Hasilnya mencengangkan: kedua pendekatan menunjukkan peningkatan pembakaran lemak yang serupa.
Artinya, hanya dengan mengurangi karbohidrat dua hari dalam seminggu, seseorang bisa memperoleh manfaat metabolik setara puasa intermiten.
Temuan ini membuka peluang bagi mereka yang sulit berkomitmen dengan puasa ketat.
Dengan hanya menghindari makanan tinggi karbohidrat seperti nasi, roti, mie, dan gula selama dua hari seminggu, kita tetap bisa mendapatkan manfaat kesehatan tanpa merasa kelaparan.
BACA JUGA:Ingin Panjang Umur? Ini 4 Kebiasaan Sederhana agar Bisa Hidup hingga 100 Tahun
Metode ini juga jauh lebih fleksibel dan mudah disesuaikan dengan rutinitas sehari-hari. Bagi mereka yang membutuhkan energi untuk beraktivitas tetapi ingin menjaga kesehatan metabolik, pengurangan karbohidrat secara berkala bisa menjadi solusi efektif dan berkelanjutan.

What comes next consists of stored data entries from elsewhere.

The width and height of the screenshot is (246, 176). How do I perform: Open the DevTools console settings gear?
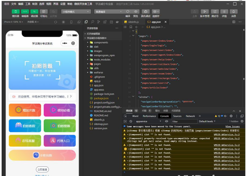[231, 116]
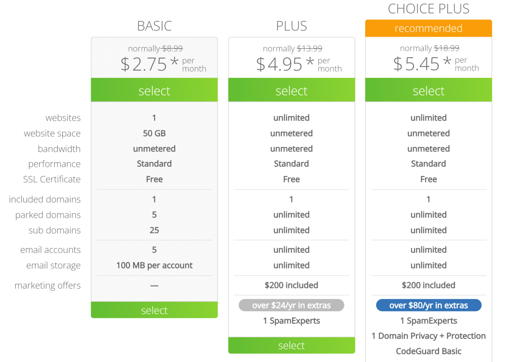The image size is (514, 362).
Task: Click the CHOICE PLUS plan heading
Action: point(428,9)
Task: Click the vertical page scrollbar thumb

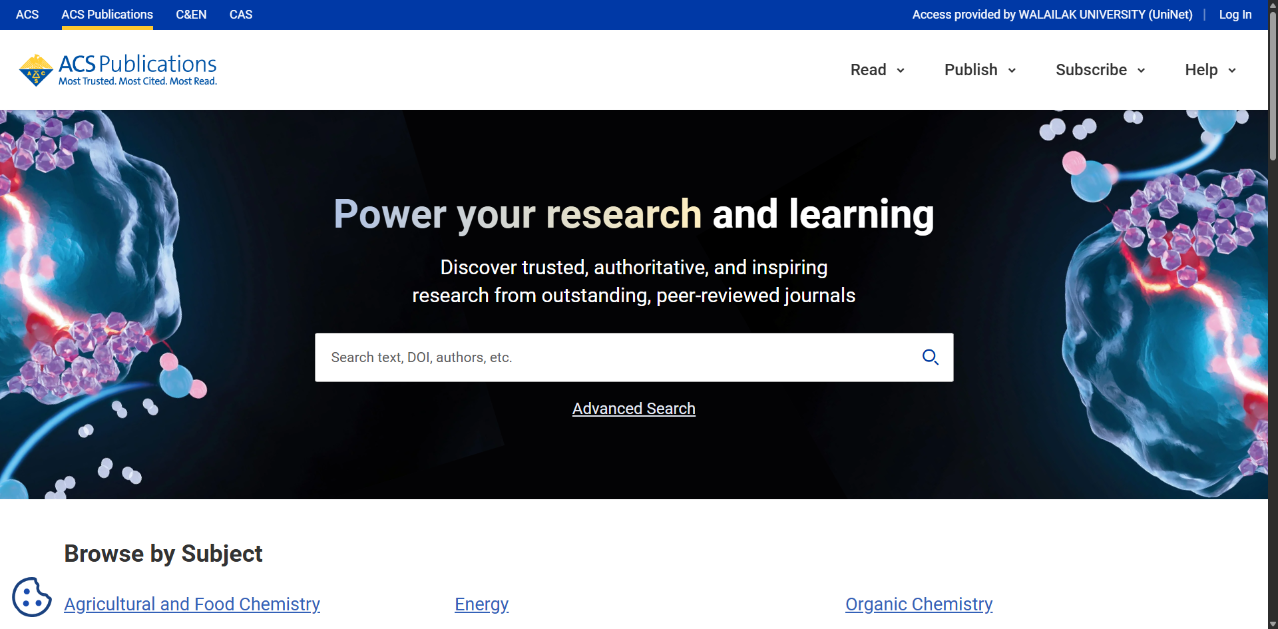Action: click(x=1273, y=87)
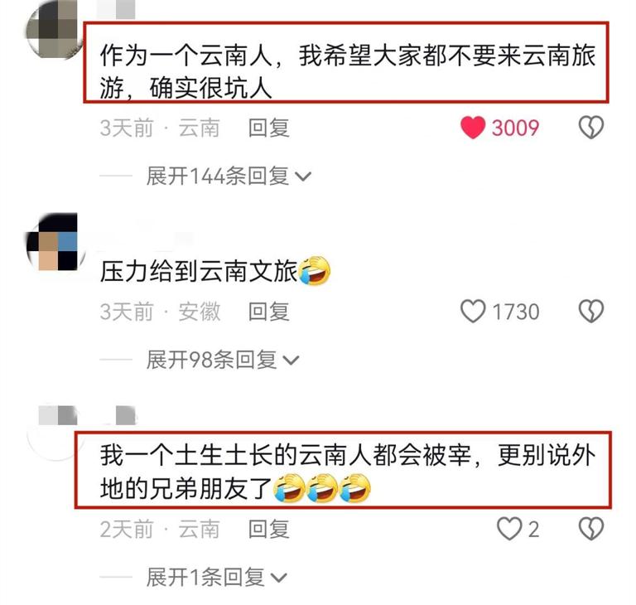Like the comment with 1730 likes
Screen dimensions: 636x605
pyautogui.click(x=473, y=312)
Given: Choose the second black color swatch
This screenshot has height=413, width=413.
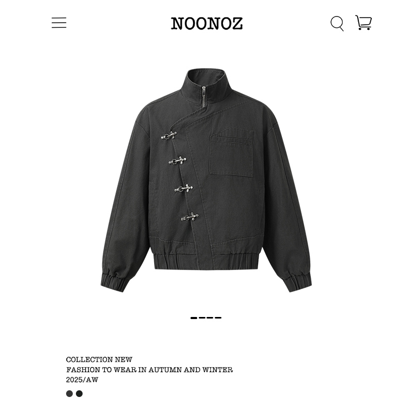Looking at the screenshot, I should (80, 393).
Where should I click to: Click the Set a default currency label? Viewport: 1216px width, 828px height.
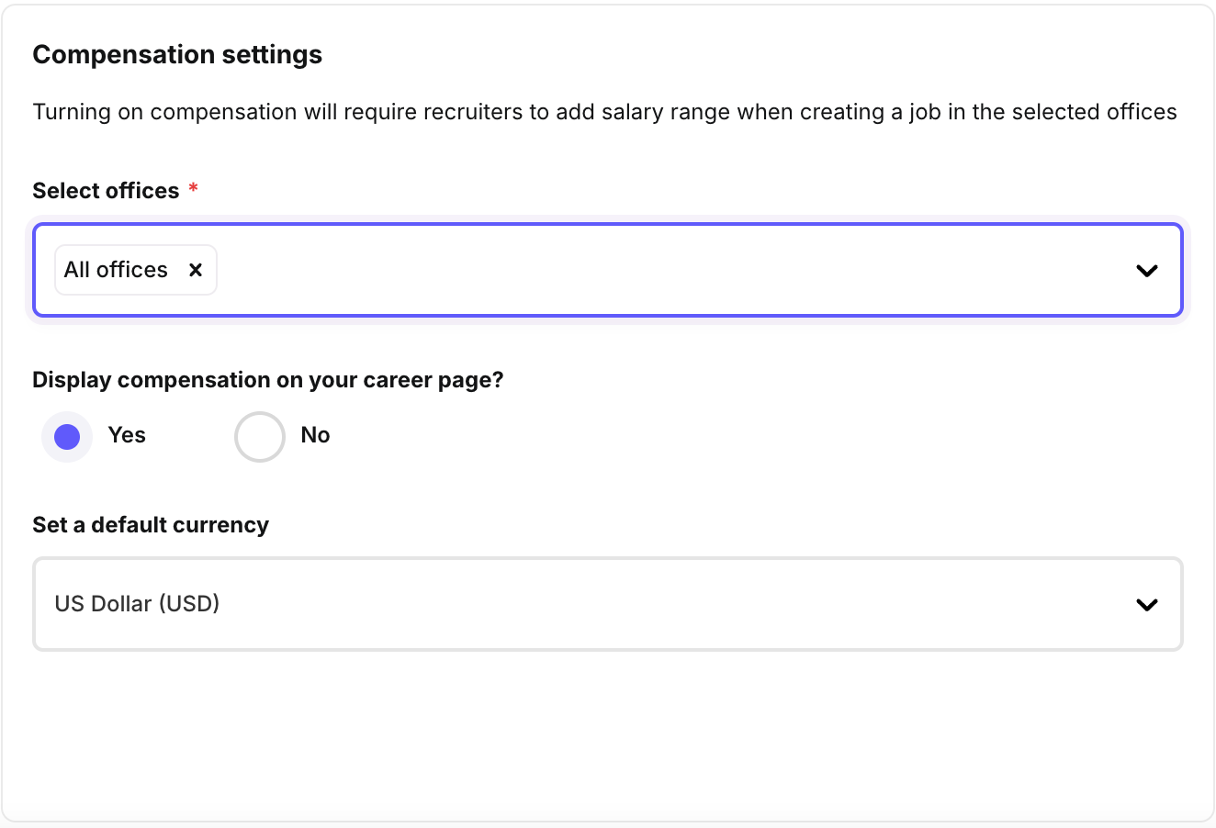coord(151,525)
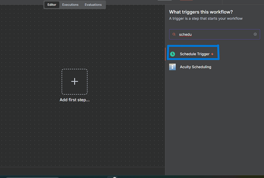Select the Schedule Trigger text label
Viewport: 264px width, 178px height.
pyautogui.click(x=194, y=54)
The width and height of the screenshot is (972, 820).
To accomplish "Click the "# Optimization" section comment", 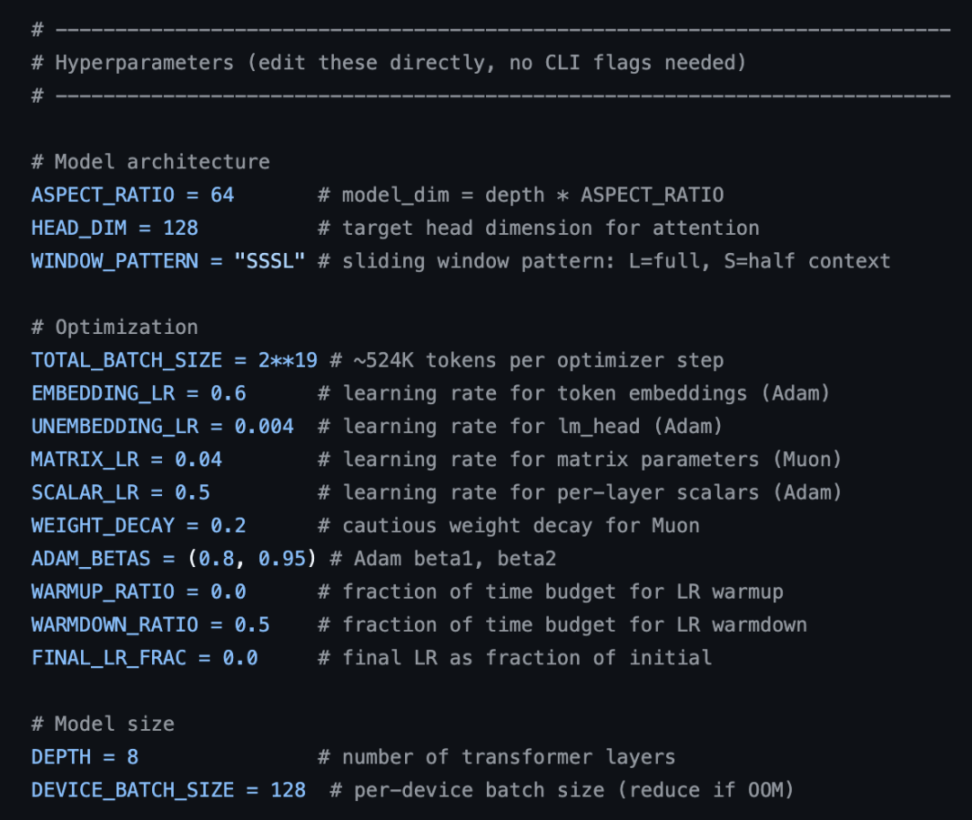I will click(114, 328).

Meskipun puasa intermiten tetap memiliki tempat tersendiri dalam dunia kesehatan, strategi diet dengan fokus pada pembatasan karbohidrat patut dipertimbangkan.
Dalam dunia modern yang serba cepat, pendekatan ini terasa lebih realistis dan tidak terlalu membebani.
Penelitian lanjutan masih diperlukan untuk memahami efek jangka panjangnya, namun satu hal yang jelas: kesehatan tidak selalu harus dicapai lewat kelaparan.